- [TESTO FORNITO]
_ _ _ _ _

7. Calcolo dell’importo delle ammende

588
Da quanto precede risulta che l’ammontare dell’ammenda imposta a ciascuna ricorrente giapponese deve essere diminuito per tener conto, in primo luogo, della riduzione dell’importo a titolo della gravità da EUR 10 milioni a EUR 9 milioni e, in secondo luogo, del fatto che la durata dell’infrazione sanzionata è fissata, nelle presenti cause, a tre anni e mezzo e non a cinque anni.

589
Poiché il metodo di calcolo dell’importo delle ammende previsto dagli orientamenti per il calcolo delle ammende e impiegato dalla Commissione nel caso di specie non è stato censurato di per sé, il Tribunale, nell’esercizio della sua competenza anche di merito, è tenuto ad applicare tale metodo alla luce della considerazione effettuata al punto precedente.

_ _ _ _ _

- [ISTRUZIONI DEL COMPITO]
Ricopia per intero il testo fornito, senza cambiare nulla. Il materiale qui sotto è indipendente dal testo fornito.

- [BLOCCO DATI]
_ _ _ _ _

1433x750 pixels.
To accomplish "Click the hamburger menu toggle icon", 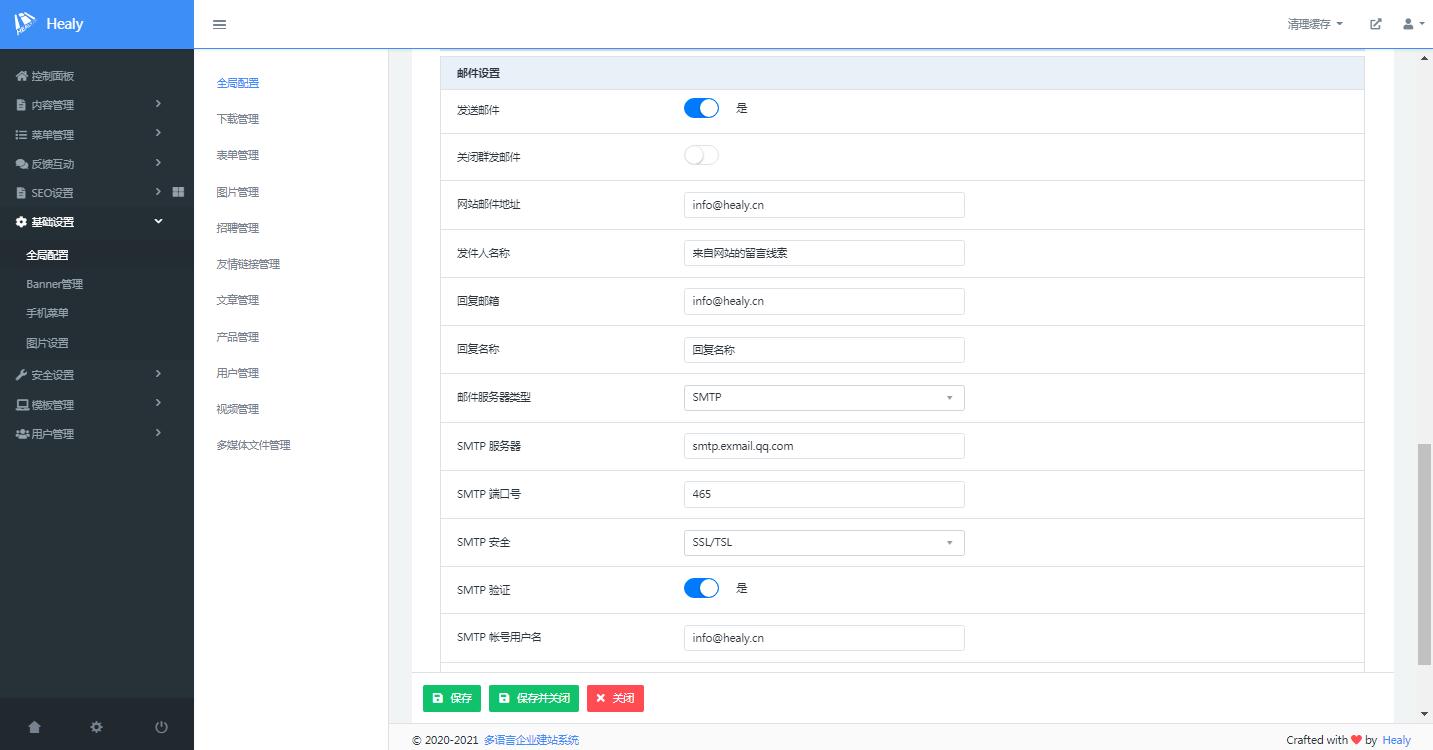I will coord(220,25).
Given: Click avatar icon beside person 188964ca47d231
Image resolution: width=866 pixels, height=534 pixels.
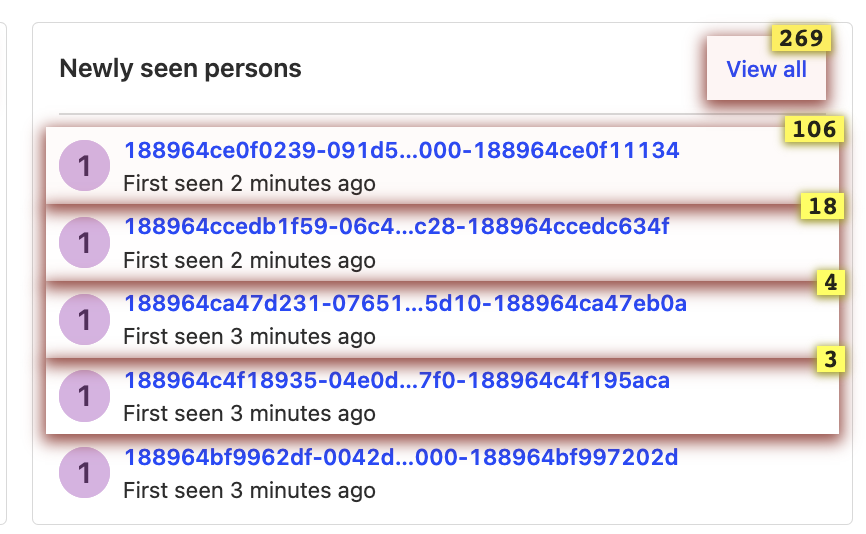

_ _ _ _ _

- [RISULTATO]
7. Calcolo dell’importo delle ammende

588
Da quanto precede risulta che l’ammontare dell’ammenda imposta a ciascuna ricorrente giapponese deve essere diminuito per tener conto, in primo luogo, della riduzione dell’importo a titolo della gravità da EUR 10 milioni a EUR 9 milioni e, in secondo luogo, del fatto che la durata dell’infrazione sanzionata è fissata, nelle presenti cause, a tre anni e mezzo e non a cinque anni.

589
Poiché il metodo di calcolo dell’importo delle ammende previsto dagli orientamenti per il calcolo delle ammende e impiegato dalla Commissione nel caso di specie non è stato censurato di per sé, il Tribunale, nell’esercizio della sua competenza anche di merito, è tenuto ad applicare tale metodo alla luce della considerazione effettuata al punto precedente.